When I worked on SocialGrapple (similar featureset to Fruji), here's what I did:
* Technically: I had a well-optimized PostgreSQL database which had a few parts: Follower graph schema with a revision id (which node is following which), it got cleaned out every N revisions; a delta schema which took the last two revision ids and diff'd them; an aggregate schema which did a bunch of queries and summarized the results every T interval; metadata schema which stored cached information about each node (updated every time that user object was fetched).
I'm pretty obsessive about query and schema optimization, and I had a comprehensive benchmarking suite which helped me consistently improve my performance with bulk insertion as well as aggregate queries as well as user displayed queries. Each job was broken down into small efficient pieces that were executed in dependency order by my custom task scheduler, Turnip (open source at https://github.com/shazow/turnip).
I don't remember the exact numbers but I was approaching 100M rows on a single 512mb Linode.
Redis would have worked too but I would have needed much more RAM or more moving pieces to move things in and out of RAM for processing. None of my queries were slow enough to worry about this.
* Pricing: As others mentioned, higher prices make it easier to scale. I charged based on the size of the account and how many accounts you wanted to monitor (basically proxies to how many API calls you'll cost me). A small account cost something like $6/mo, 5 medium accounts $14/mo, 25 bigger accounts at $50/mo, 100 large accounts (1M+ followers) at $125/mo. I had modest revenue but I can't say my pricing scheme was perfect. I was actively messing with it towards the end.
* I had a legacy Twitter whitelisted account which gave me 10K api hits per hour. This helped me a lot. At the same time, I was careful to not become too dependent on that account in case I lost it. I was well within the boundary of normal user limits the entire time and only really used my whitelisted account to experiment or backfill new data. I made sure to always make the most efficient API calls to avoid wasting them. I too had issues with timeouts but it more came in waves when Twitter was having infrastructure issues rather than consistently. It wouldn't surprise me if this has gotten worse.
Also, I used and stitched all three Twitter APIs: REST, Search, and Streaming. It was painful.
* Diversify. Twitter is becoming an increasingly developer-unfriendly platform to build on, and your business should not be dependent on it.

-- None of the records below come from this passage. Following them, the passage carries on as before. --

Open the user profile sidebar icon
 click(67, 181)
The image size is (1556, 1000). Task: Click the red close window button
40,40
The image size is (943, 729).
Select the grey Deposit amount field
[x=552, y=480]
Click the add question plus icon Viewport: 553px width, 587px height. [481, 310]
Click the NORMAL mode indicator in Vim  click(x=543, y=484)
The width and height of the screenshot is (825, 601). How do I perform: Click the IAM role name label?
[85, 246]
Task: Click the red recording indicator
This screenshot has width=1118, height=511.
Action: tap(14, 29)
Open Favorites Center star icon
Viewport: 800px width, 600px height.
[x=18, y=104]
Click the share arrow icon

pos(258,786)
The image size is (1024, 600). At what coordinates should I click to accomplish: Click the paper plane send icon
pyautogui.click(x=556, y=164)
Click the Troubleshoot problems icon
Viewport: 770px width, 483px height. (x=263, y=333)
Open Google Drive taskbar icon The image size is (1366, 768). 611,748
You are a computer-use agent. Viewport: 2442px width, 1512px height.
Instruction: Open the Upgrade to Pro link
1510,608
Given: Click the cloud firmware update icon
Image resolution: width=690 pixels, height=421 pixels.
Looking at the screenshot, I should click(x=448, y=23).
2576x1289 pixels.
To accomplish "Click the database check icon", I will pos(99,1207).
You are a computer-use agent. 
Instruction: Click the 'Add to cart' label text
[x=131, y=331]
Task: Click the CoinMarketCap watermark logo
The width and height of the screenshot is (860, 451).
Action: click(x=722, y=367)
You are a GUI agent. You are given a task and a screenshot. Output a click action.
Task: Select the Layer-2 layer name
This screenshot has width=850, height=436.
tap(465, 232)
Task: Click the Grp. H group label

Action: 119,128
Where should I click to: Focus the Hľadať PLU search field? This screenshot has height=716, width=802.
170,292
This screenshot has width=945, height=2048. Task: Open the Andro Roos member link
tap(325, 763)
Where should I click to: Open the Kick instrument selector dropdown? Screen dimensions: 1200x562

I added Facebook support to SocialGrapple, and I was going to add Google+ support too. Today, I'd also add app.net support. That said, the majority of my business was still Twitter, and that sucked. This was a big factor in my decision to sell out and shut it down—I didn't see the developer ecosystem as a place where you can have a sustainable business, let alone a thriving one.
I actually had several conversations/negotiations with Twitter about how they'd interpret their terms of service wrt my product. It helped to know people at the company to get a favourable ruling, but I still felt like it could be reversed—err, "provided with guidance" at any moment.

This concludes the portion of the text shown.